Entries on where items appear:
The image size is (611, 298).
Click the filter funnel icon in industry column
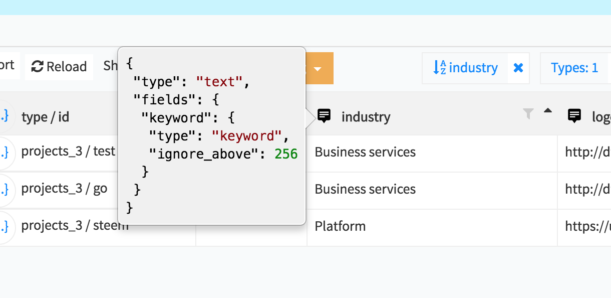(x=528, y=114)
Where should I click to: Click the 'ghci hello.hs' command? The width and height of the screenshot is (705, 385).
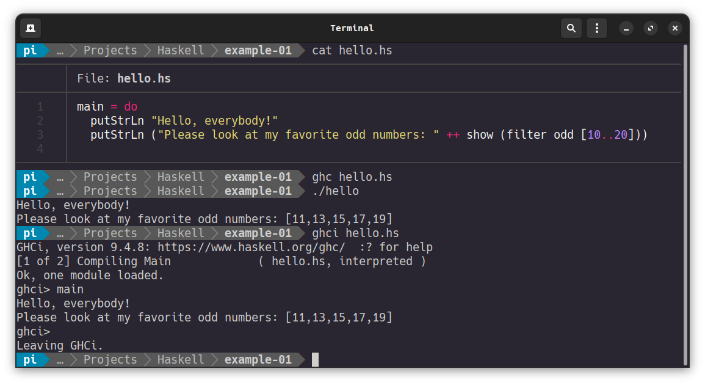tap(355, 233)
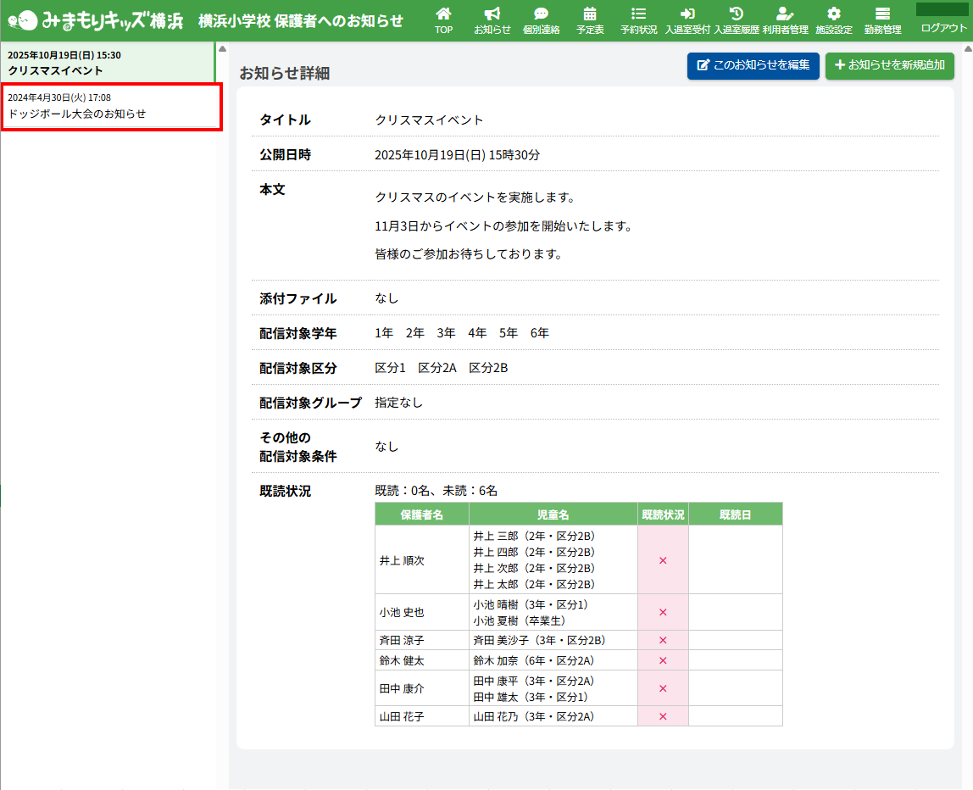This screenshot has width=973, height=790.
Task: Click the 保護者名 table column header
Action: point(421,515)
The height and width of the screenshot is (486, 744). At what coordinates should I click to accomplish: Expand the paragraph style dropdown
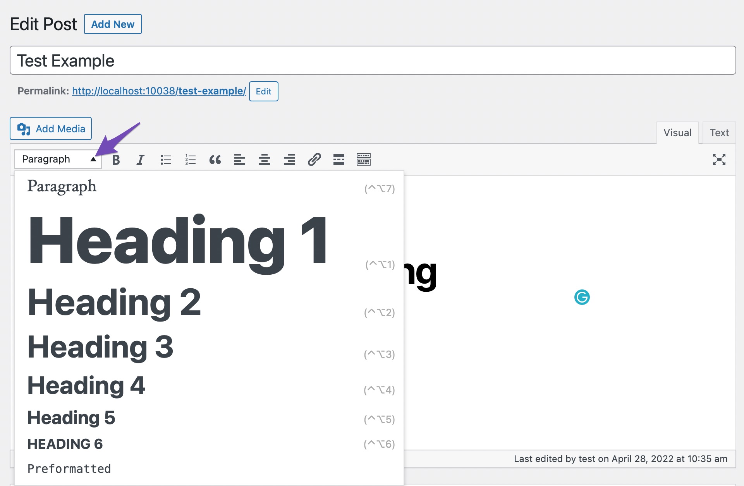[58, 159]
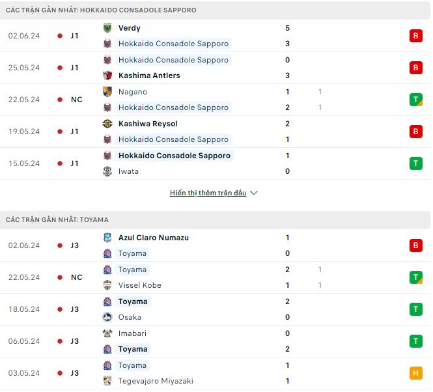The height and width of the screenshot is (392, 433).
Task: Click green T badge for Sapporo vs Iwata
Action: coord(415,163)
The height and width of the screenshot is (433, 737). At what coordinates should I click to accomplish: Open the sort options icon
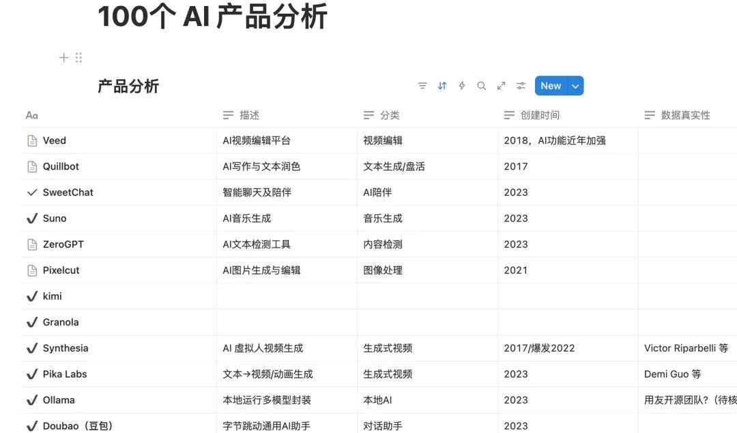(x=442, y=86)
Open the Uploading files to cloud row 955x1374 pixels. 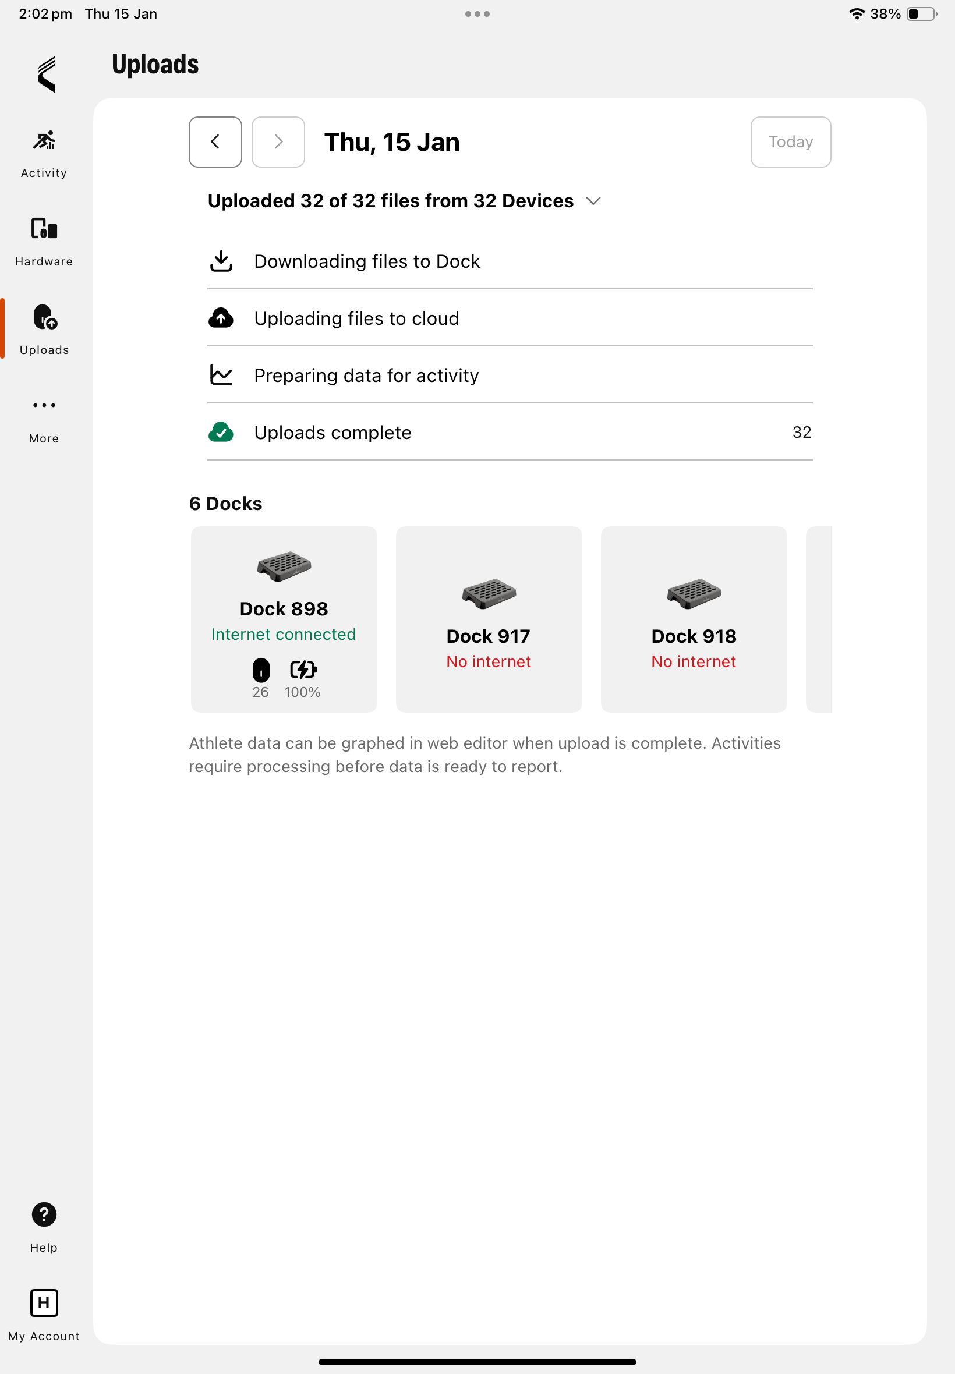click(x=509, y=318)
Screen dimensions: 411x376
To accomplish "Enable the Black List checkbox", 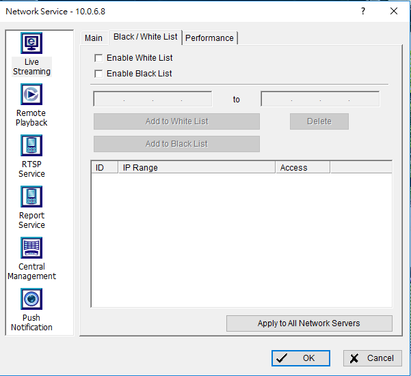I will coord(98,74).
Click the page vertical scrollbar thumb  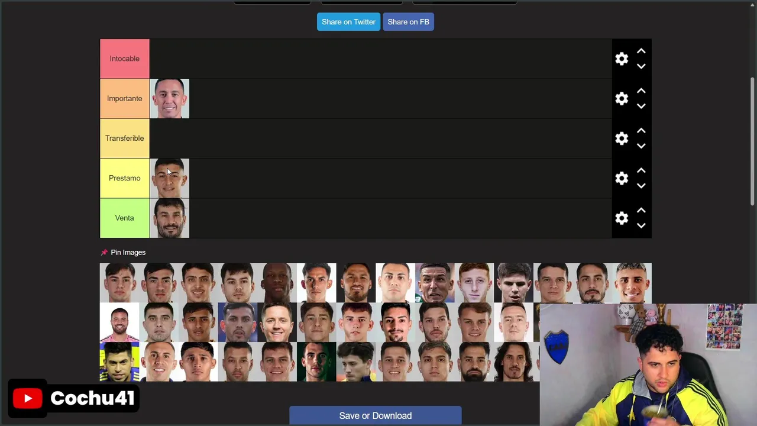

Problem to solve:
Reproduce everything from the start of the items down to the line containing "Action: coord(415,163)", with both of those lines included. Leave the pictures out of your answer.

Answer below:
The image size is (611, 298).
Click the filter funnel icon in industry column
(x=528, y=114)
Where should I click to: Click the 'ghci hello.hs' command? The width and height of the screenshot is (705, 385).
tap(355, 233)
This screenshot has width=973, height=790.
Task: Click the 保護者名 table column header
Action: point(421,515)
The height and width of the screenshot is (486, 744). At what coordinates should I click to accomplish: Expand the paragraph style dropdown
[58, 159]
The height and width of the screenshot is (392, 433).
Task: Click green T badge for Sapporo vs Iwata
Action: coord(415,163)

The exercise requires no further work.